Número 231

SOBRAM ABACAXIS. FALTAM ABACAXIS.

 

Quanto pior, melhor. Esta parece ser a regra da comunicação em massa. Programas de auditório e sites de entretenimento (tipo youtube) se abastecem de figuras bizarras e transformam o grotesco em fama instantânea. O mais novo exemplar genuinamente brasileiro, gaúcho de Nova Prata, é o pseudocantor-compositor-dançarino Helio dos Passos. Irretocável modelo da fórmula. Para entender, perca cinco minutos no google procurando por este abacaxi. Nem um segundo a mais, por favor!

 

Não é muito difícil encontrar exemplos de pessoas sem a menor noção do ridículo. Gente que, embriagada pelo prestígio de ser, por instantes, o centro das atenções, expõe-se ao riso e à chacota do grupo. Imaginam ser esta a chave do sucesso. No ambiente escolar, os líderes negativos da turma são os primeiros a identificar alguém com este perfil e, de modo sádico, inflar seu ego. Se o menino ou a menina não estiver atento, cairá na armadilha e será lembrado para sempre por ocupar o indigno trono do bobo alegre.

 

Afirmo que este Helio pertence ao seleto grupo dos completamente sem-noção, mesmo que ele venha a discordar de mim. Posso adivinhar seus argumentos: “Não componho, danço ou canto tão mal assim. Sou autêntico e esse meu jeito agrada as pessoas. Represento o povo. Sou um herói na cidade e quem me critica tem apenas inveja”. O problema é que ele compõe, dança e canta pior, mas muito pior do que imagina. E quem lhe dá espaço em mídia de massa faz o mesmo papel do líder negativo da sala de aula: ilude para ter de quem zombar.

 

A glamourização do bizarro germina nos acessos direcionados aos adolescentes e jovens, e isso está longe de ser um acaso. Quem vive o período da auto-afirmação adora rir dos outros (vide MTV). Quanto mais ridículo, melhor. Lembra-se da Sônia do www e da Solange do BBB? É isso. Na esteira desta constatação, muito artista garante o seu sustento. Basta recordar, por exemplo, dos Mamonas Assassinas. Ou, para os mais antiguinhos, do Ultraje a Rigor. Ambos faziam questão de apresentar espetáculos burlescos. Mas existem diferenças abissais entre estes conjuntos musicais e os casos como o do Helio: os grupos compunham boas paródias, executadas com total domínio técnico. O caricato era método. Helio dos Passos, atenção, se leva a sério.

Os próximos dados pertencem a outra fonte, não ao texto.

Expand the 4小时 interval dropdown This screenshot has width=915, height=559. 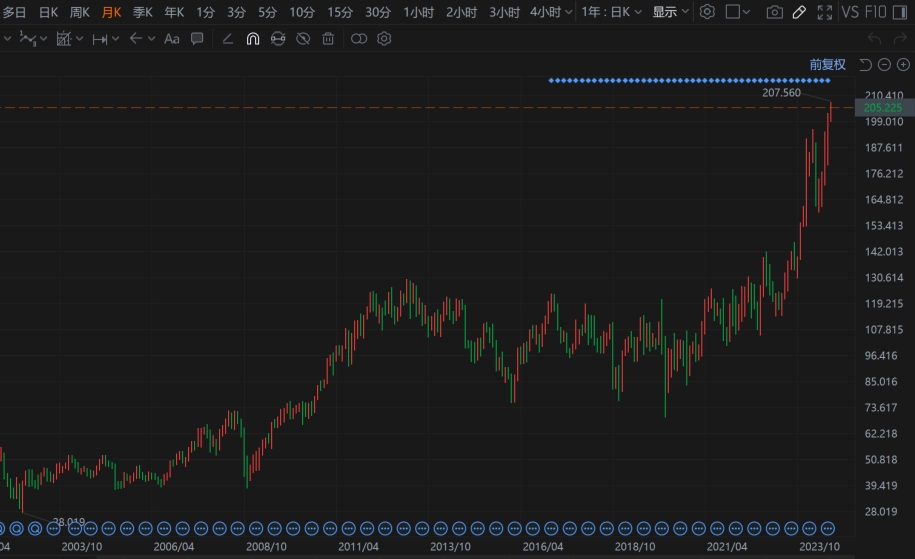tap(569, 12)
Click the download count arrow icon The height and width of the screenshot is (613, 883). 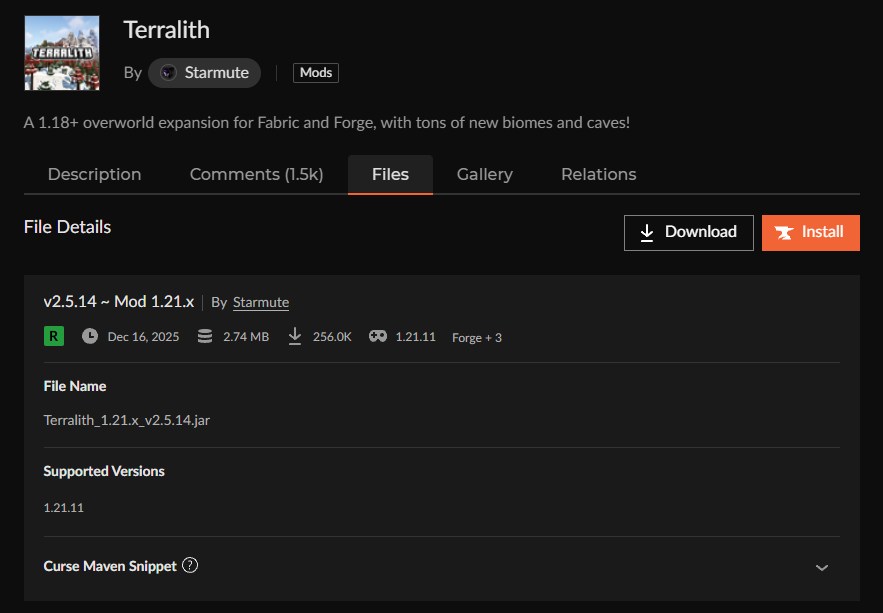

Para concluir, muito mais lamentável do que a cruel exploração da falta de talento do diligente Helio, ou de sua própria satisfação com a zombaria que provoca, é a ausência de um bom amigo para lhe aconselhar. Alguém de confiança e que não tema a verdade: meu velho, sua música está muito ruim. Aquele mesmo que, numa sala de aula, evita a troça e atua para livrar o colega mais ingênuo da humilhação. E isso pode ser feito mesmo na TV. Se bem me lembro, o Chacrinha, mestre do bom-humor, nunca aplaudia a evidente falta de noção do calouro incapaz em seu programa. Premiava-lhe com o meritório anonimato, depois de uma generosa buzinada e um educativo abacaxi.

2 comentários em “Número 231”

  1. O fenômeno é realmente assustador e generalizado. A fama passou a ser um valor(?) mais prestigiado que a honestidade, o talento, o trabalho árduo ou a cultura. Por isso as milhares de pessoas que todo ano tentam uma vaga nos BBB da vida, fazendo tolices inimagináveis diante de uma câmera na tentativa de saltar para a fama, não importa como ou a que preço. Basta recordar que há alguns anos atrás uma atriz posar nua para uma capa de revista masculina era considerado um “passo arriscado” na carreira; hoje, parece ser algo obrigatório e natural.

    Os Hélio dos Passos existem justamente porque talento e qualidade não importam mais – o que conta é a exposição na mídia. Andy Wahrol estava errado: não eram quinze minutos de fama, hoje a coisa se conta em segundos de exposição na mídia.

    Hélio dos Passos não é nenhum gênio do marketing. Ele é apenas um sem-noção que sonhou um dia em ser artista… O problema está mesmo no público de hoje, que aplaude e ri de qualquer coisa.

    Parabéns pela crônica tão atual e apropriada.